Thursday, 6 August 2015

The Phantom from 10,000 Leagues (1955)



It's always a good feeling to finish one of these 50-pack box sets.  I mean sure, given Mill Creek's propensity to duplicate films between boxes it generally works out to be more like 40 movies, but that's still quite a lot of time in front of the TV.  And this box set has even been a good one: it would have been worth the twenty-odd bucks I paid just for an unbutchered copy of Night of the Living Dead, but it also included a half-dozen other films where I found something to recommend them, plus a couple of silent era films that I wouldn't tout to others, but were of interest to a cinema geek like me.  Even a couple of the stinkers had the decency to be so bad they were good (yes, Beast of Yucca Flats, I am looking at you).

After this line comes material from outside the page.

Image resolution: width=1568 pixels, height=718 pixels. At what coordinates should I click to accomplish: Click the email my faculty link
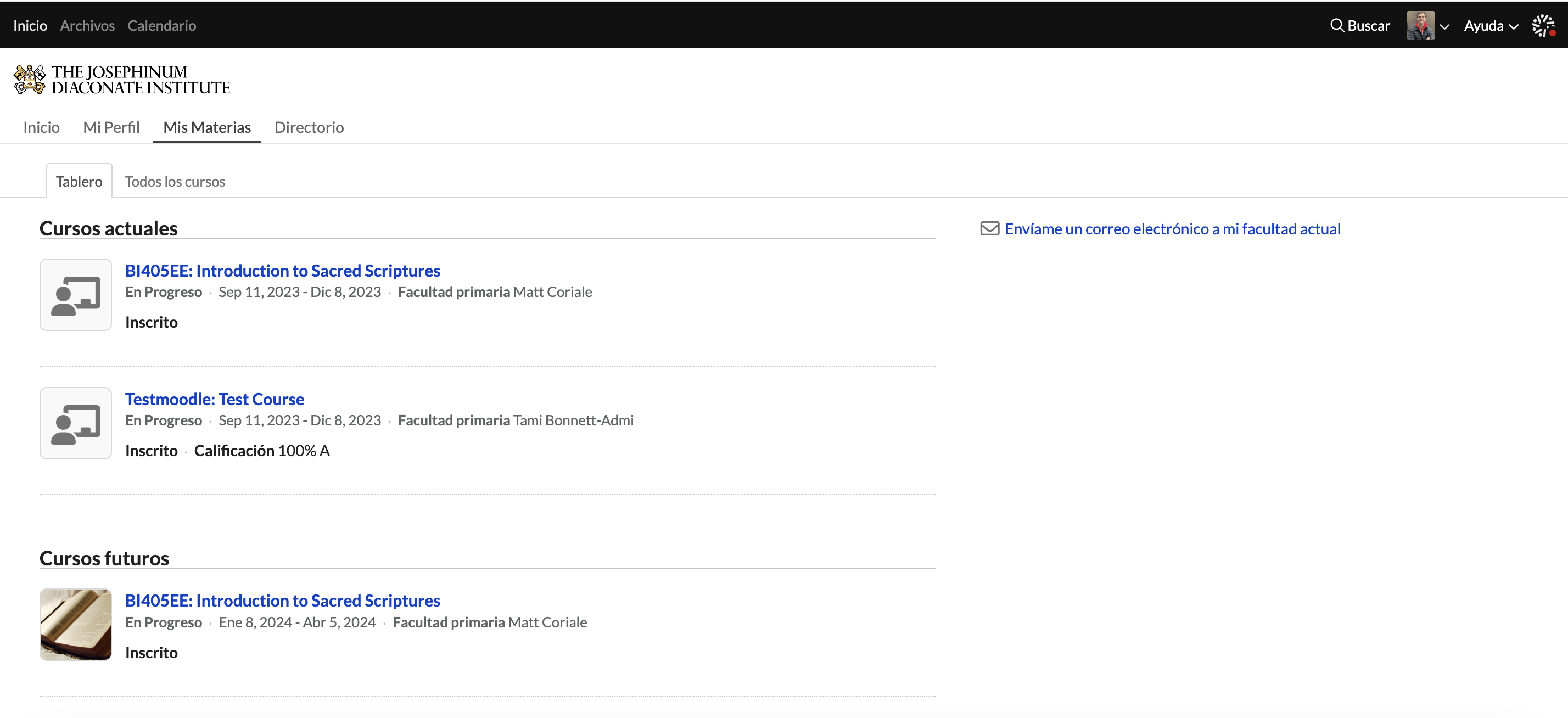(x=1172, y=229)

The fact that I have spent the first paragraph of this review talking about the other films in the box set might clue you into the fact that I don't have much positive to say about this one.  In fact, I think I can sum up the things I like about this movie in one sentence: "It's the last one in the pack".

The movie begins with a fisherman hauling up a net and apparently being completely oblivious to the really obvious monster rising up right beneath him.  This gets him horribly mauled.  Or so we are told when his body washes up on shore.  We don't get shown it, of course.

The source of the monster is going to turn out to be a "radioactive beam of light" beneath the waves.  Who placed this "death ray" (no really, that's what they call it) there and created its guardian is what two government investigators hope to find out.

I've seen one review of this movie which complains that it has too many characters to keep track of.  I don't agree with this claim.  There are only seven notable characters - that's no more than say Aliens (Ripley, Newt, Hicks, Hudson, Burke, Gorman, Vasquez) or the 90s version of The Parent Trap (Hallie, Annie, Mum, Dad, Chessy, Martin, Meredith).

The problem with this movie's characters is not how many of them there are.  It's that they are all unremittingly dull.  Like the rest of the film, in other words.